_Source extract_
HASKALAH (lit. "wisdom" or "understanding," but used in Neo-Hebrew in the sense of "enlightenment," "liberalism"):

Generally, "haskalah" indicates the beginning of the movement among the Jews about the end of the eighteenth century in Eastern Europe toward abandoning their exclusiveness and acquiring the knowledge, manners, and aspirations of the nations among whom they dwell. In a more restricted sense it denotes the study of Biblical Hebrew and of the poetical, scientific, and critical parts of Hebrew literature. It is identified with the substitution of the study of modern subjects for the study of the Talmud; with opposition to fanaticism, superstition, and Ḥasidism; with the adoption by Jews of agriculture and handicrafts; and with a desire to keep in touch with the times. Its adherents are commonly called Maskilim.

As long as the Jews lived in segregated communities, and as long as all avenues of social intercourse with their Gentile neighbors were closed to them, the rabbi was the most influential, and often also the wealthiest, member of the Jewish community. To the offices of religion he added the functions of civil judge in all cases in which both parties were Jews, as well as other important administrative powers. The rabbinate was the highest aim of every Jewish youth, and the study of the Talmud was the means of obtaining that coveted position, or one of many other important communal distinctions.

The extraordinary success achieved by Moses Mendelssohn as a German popular philosopher and man of letters revealed hitherto unsuspected possibilities of influence for the cultured Jew. An exact knowledge of the German language was, of course, necessary to secure entrance into cultured German circles, and an excellent means of acquiring it was provided by Mendelssohn in his German translation of the Pentateuch. The familiar text of the Pentateuch, which for many centuries had served as a school-book in the earlier stages of a rabbinical education, became the bridge over which ambitious young Jews could pass to the great world of secular knowledge. The "bi'ur," or grammatical commentary (see Biurists), prepared under Mendelssohn's supervision, was designed to counteract the influence of the Talmudical or rabbinical method of exegesis, and, together with the translation, it became, as it were, the primer of haskalah.

Beginnings in Germany.

_Extracted records_
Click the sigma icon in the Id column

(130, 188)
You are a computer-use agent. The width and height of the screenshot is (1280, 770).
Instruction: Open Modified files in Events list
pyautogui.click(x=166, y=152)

_What to work on_
**a)** According to the passage on Haskalah, what name is commonly given to the movement's adherents?
**b)** Go on with the passage on Haskalah from its final line, writing the section that its last heading introduces.

_Exercise responses_
**a)** Maskilim

**b)**
The haskalah movement began to spread in Germany in the last quarter of the eighteenth century. Wealthy Jews like the Friedländers and Daniel Itzig were its sponsors, Mendelssohn was its prototype, and Hartwig Wessely was its prophet. The latter's "Dibre Shalom we-Emet," an epistle to the Austrian Jews in which they were advised as to the best way to utilize the advantages extended to them by Emperor Joseph II. in his "Edict of Tolerance," became the program of haskalah. The attacks on that pamphlet were much more severe than those made on Mendelssohn's translation of the Pentateuch, and there is almost conclusive evidence that the "Dibre Shalom we-Emet" was publicly burned in Wilna by order, or at least with the consent, of Elijah Gaon ("Monatsschrift," xix. 478-480, xx. 465-468). These persecutions had the effect of assisting the movement. Wessely found defenders among liberal Judæo-German scholars and among Italian rabbis, and his apologetic writings strengthened the hands of his followers. The friends of Hebrew literature soon formed a society (Ḥebrat Doreshe Leshon 'Eber) for the purpose of publishing the first Hebrew literary monthly, which appeared in 1783 under the name "Ha-Meassef" (see Meassefim).

Spread to Slavonic Countries.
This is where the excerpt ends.